>> Start Document section

Re: Augmented Page Reclaim

From: Matthew Wilcox
Date: Tue Feb 02 2021 - 07:19:07 EST



It's hard to know which 'note' refers to which reference. Here's
my attempt to figure that out.

On Tue, Feb 02, 2021 at 01:57:15AM -0700, Yu Zhao wrote:

> Versatility
> ===========
> Userspace can trigger aging and eviction independently via the
> ``debugfs`` interface [note]_ for working set estimation, proactive

1. `Long-term SLOs for reclaimed cloud computing resources
<https://research.google/pubs/pub43017/>`_

> reclaim, far memory tiering, NUMA-aware job scheduling, etc. The
> metrics from the interface are easily interpretable, which allows
> intuitive provisioning and discoveries like the Borg example above.
> For a warehouse-scale computer, the interface is intended to be a
> building block of a closed-loop control system, with a machine
> learning algorithm being the controller.
>
> Simplicity
> ==========
> The workflow [note]_ is well defined and each step in it has a clear

2. `Profiling a warehouse-scale computer
<https://research.google/pubs/pub44271/>`_

> meaning. There are no magic numbers or heuristics involved but a few
> basic data structures that have negligible memory footprint. This
> simplicity has served us well as the scale and the diversity of our
> workloads constantly grow.
[...]
> FAQ
> ===
> What is the motivation for this work?
> -------------------------------------
> In our case, DRAM is a major factor in total cost of ownership, and
> improving memory overcommit brings a high return on investment.

>> End Document section
>> Start Input for this task

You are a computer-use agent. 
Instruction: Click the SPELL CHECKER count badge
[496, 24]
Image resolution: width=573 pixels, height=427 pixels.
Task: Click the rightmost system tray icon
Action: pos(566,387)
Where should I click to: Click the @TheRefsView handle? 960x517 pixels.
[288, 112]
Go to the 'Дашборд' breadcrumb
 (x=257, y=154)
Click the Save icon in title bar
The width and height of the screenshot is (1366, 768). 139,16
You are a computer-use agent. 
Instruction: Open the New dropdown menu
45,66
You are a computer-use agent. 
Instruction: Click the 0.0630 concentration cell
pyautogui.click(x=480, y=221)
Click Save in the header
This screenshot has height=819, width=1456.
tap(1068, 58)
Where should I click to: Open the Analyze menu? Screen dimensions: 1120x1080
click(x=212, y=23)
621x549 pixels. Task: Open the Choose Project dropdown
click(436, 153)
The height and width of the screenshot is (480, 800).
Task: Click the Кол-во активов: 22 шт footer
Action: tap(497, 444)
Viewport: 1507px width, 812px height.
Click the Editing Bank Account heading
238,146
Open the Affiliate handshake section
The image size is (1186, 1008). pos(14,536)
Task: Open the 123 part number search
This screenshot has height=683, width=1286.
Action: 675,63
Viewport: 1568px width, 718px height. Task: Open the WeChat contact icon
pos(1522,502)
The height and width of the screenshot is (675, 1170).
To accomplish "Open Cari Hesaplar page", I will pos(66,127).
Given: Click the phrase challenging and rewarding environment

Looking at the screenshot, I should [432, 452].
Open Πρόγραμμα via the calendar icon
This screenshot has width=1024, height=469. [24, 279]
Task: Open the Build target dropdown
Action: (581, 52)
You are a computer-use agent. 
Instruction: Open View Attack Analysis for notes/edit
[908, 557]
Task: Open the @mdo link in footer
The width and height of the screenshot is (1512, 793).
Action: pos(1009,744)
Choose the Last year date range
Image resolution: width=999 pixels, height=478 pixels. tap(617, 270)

>> End Input for this task

_Work to do_
1) In the entries, from the first line through the line containing "(x=257, y=154)", switch "badge" to "icon" and write out only those lines with nothing else changed.
2) Pick up the mailing-list reply on augmented page reclaim right after its last line and keep it going.

_Answers per task_
1)
You are a computer-use agent. 
Instruction: Click the SPELL CHECKER count icon
[496, 24]
Image resolution: width=573 pixels, height=427 pixels.
Task: Click the rightmost system tray icon
Action: pos(566,387)
Where should I click to: Click the @TheRefsView handle? 960x517 pixels.
[288, 112]
Go to the 'Дашборд' breadcrumb
 (x=257, y=154)

2)
> Moreover, Google-Wide Profiling has been observing the high CPU
> overhead [note]_ from page reclaim.

3. `Evaluation of NUMA-Aware Scheduling in Warehouse-Scale Clusters
<https://research.google/pubs/pub48329/>`_

> Why not try to improve the existing code?
> -----------------------------------------
> We have tried but concluded the two limiting factors [note]_ in the

4. `Software-defined far memory in warehouse-scale computers
<https://research.google/pubs/pub48551/>`_

> existing code are fundamental, and therefore changes made atop them
> will not result in substantial gains on any of the aspects above.
>
> What particular workloads does it help?
> ---------------------------------------
> This work optimizes page reclaim for workloads that are not IO bound,
> because we find they are the norm on servers and clients in the cloud
> era. It would most likely help any workloads that share the common
> characteristics [note]_ we observed.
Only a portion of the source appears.